The shopkeeper shakes his head and throws her a pack of Texan Plain.
Years later she marvels at how she doesn’t get change for the note she slides
across the counter.
Years later she marvels at how she needs two notes instead of one
to buy the same pack of Texan Plain.
Years later she’s upset and confused and alone and she hates herself but the person she hates the most
is the shopkeeper
and all his stupid, fucked-up broken promises.
All About Hate
A Giant Mirror In The Desert
Now’s the time to hate who you want to hate.
We can hate the people who killed people.
We can hate the people who provoked the people who killed people.
We can hate the injustice of it all.
We can hate the people who say “They had it coming” and we can hate the people who say, “It doesn’t sound like you have much faith in your religion if it can be toppled by a cartoon.”
We can hate the media for circling it for days like vultures circling a rotting carcass.
We can hate the media who don’t cover the things we want them to cover.
We can all hate everyone we need to hate for a while.
We can hate the moderates, the politically correct and the apologists who allowed this to happen.
We can hate the extremists and the diehards and the people who refuse to see anything differently.
We can hate the people who are trying to make it about something other than what it is.
We can hate the people who are for the guns that killed people.
We can hate the people who are against the guns those who died could’ve protected themselves with.
We can hate those who find hate as an answer before we’ve even asked the question.
“What are you in highschool you fucking jerkoff, go write another poem you faggot or put your fucking boots on and learn to hate.”
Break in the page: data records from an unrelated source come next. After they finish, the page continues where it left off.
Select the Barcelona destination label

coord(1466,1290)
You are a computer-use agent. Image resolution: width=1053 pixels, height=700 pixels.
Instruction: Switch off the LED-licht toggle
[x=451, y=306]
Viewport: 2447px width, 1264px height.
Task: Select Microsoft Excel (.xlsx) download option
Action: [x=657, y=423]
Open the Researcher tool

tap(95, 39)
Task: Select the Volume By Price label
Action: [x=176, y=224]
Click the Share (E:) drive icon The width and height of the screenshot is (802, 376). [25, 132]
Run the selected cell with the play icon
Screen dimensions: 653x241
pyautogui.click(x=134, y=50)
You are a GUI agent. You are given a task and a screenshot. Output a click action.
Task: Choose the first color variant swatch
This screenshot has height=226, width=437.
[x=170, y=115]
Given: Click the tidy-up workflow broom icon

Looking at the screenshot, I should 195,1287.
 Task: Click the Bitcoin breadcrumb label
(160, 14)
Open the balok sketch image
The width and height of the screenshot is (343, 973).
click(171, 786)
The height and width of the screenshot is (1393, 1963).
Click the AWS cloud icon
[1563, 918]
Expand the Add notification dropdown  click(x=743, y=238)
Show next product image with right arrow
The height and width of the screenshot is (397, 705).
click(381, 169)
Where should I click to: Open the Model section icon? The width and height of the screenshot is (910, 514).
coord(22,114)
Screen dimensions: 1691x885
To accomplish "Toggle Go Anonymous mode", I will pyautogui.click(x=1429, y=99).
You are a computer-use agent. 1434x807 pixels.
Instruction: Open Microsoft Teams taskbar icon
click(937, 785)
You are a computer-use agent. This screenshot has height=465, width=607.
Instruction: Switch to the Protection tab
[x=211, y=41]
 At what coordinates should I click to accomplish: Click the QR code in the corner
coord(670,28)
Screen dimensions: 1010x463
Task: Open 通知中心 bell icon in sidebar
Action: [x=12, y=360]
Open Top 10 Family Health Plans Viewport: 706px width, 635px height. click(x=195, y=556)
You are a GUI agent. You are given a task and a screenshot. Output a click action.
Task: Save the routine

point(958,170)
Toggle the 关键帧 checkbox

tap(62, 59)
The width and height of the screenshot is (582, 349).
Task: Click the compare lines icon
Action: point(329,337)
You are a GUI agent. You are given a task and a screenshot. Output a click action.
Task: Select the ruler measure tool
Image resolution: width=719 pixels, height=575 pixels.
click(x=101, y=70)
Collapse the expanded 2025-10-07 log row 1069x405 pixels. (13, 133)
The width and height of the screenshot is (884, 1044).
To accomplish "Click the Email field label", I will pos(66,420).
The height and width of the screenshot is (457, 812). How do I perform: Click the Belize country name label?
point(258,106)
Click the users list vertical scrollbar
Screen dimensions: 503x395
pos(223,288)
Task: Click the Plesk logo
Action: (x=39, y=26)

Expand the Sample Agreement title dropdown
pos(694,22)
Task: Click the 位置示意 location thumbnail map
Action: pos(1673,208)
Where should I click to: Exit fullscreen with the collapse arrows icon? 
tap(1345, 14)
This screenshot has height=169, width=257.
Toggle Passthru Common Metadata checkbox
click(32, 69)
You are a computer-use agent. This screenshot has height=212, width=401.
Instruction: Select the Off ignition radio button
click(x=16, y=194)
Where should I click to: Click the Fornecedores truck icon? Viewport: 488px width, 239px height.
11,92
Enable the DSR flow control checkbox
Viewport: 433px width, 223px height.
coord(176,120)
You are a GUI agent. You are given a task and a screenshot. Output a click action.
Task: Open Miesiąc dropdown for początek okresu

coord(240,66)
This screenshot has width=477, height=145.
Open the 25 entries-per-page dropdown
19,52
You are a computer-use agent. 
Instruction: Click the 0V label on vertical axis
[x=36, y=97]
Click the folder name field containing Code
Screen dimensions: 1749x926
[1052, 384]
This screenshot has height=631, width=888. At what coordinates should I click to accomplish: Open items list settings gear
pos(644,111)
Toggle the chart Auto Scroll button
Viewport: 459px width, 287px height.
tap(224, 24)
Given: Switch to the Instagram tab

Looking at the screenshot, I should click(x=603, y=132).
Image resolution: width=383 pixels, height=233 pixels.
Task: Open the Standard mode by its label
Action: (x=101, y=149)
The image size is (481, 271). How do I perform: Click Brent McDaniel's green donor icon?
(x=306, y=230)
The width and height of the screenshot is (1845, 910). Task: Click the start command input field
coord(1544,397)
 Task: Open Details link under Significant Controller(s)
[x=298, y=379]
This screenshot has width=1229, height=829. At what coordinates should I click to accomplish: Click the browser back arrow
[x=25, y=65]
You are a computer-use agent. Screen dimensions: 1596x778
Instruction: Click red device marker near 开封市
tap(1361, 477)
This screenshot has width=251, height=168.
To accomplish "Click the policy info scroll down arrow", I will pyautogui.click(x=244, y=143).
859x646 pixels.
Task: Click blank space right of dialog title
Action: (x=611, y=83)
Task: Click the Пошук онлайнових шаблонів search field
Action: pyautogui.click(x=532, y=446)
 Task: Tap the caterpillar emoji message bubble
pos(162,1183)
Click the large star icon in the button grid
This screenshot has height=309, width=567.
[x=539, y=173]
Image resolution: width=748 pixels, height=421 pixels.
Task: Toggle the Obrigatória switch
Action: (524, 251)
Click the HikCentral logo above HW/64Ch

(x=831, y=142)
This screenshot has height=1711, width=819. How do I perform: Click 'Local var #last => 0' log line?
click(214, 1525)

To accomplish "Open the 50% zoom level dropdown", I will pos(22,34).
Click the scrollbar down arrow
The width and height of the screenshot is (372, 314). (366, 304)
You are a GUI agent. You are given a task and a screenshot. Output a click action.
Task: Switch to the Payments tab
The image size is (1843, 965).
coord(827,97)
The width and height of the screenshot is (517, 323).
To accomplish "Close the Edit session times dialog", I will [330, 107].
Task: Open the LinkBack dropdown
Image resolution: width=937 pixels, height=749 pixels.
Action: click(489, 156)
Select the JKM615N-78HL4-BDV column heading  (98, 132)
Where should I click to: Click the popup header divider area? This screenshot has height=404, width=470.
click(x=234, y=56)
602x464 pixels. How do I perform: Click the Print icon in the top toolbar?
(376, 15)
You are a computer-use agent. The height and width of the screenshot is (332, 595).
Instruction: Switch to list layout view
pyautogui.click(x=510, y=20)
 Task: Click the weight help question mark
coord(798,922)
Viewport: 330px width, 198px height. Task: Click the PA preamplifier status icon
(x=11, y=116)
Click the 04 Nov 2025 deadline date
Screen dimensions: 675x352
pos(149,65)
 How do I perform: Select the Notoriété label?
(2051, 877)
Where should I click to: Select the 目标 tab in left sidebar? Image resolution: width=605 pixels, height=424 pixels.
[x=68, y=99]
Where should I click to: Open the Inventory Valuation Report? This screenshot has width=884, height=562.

Because hate is comfortable, like an old chair you know and love.
You can put hate on like a pair of Levi’s you’ve had forever.
“What kind of pussy are you for not hating someone at a time like this.”
Hate like a river that flows to many fields.
Hate like a flower that blooms in your heart.
“Let’s bomb the fucking desert into glass and make a mirror so big you could hold it up to God’s face and scream
Look at what you’ve done.
Look at what you’ve done.”
And if we hate enough and we’re lucky, he’ll send an angel to tell us who was right.
But it was you.
You were always right.
He’ll say each of us is a universe.
He will lean down and take your face in his hands and whisper it again and again.
“It was always you.
You were always right.”
My child, you will weep, for all the hate, you love.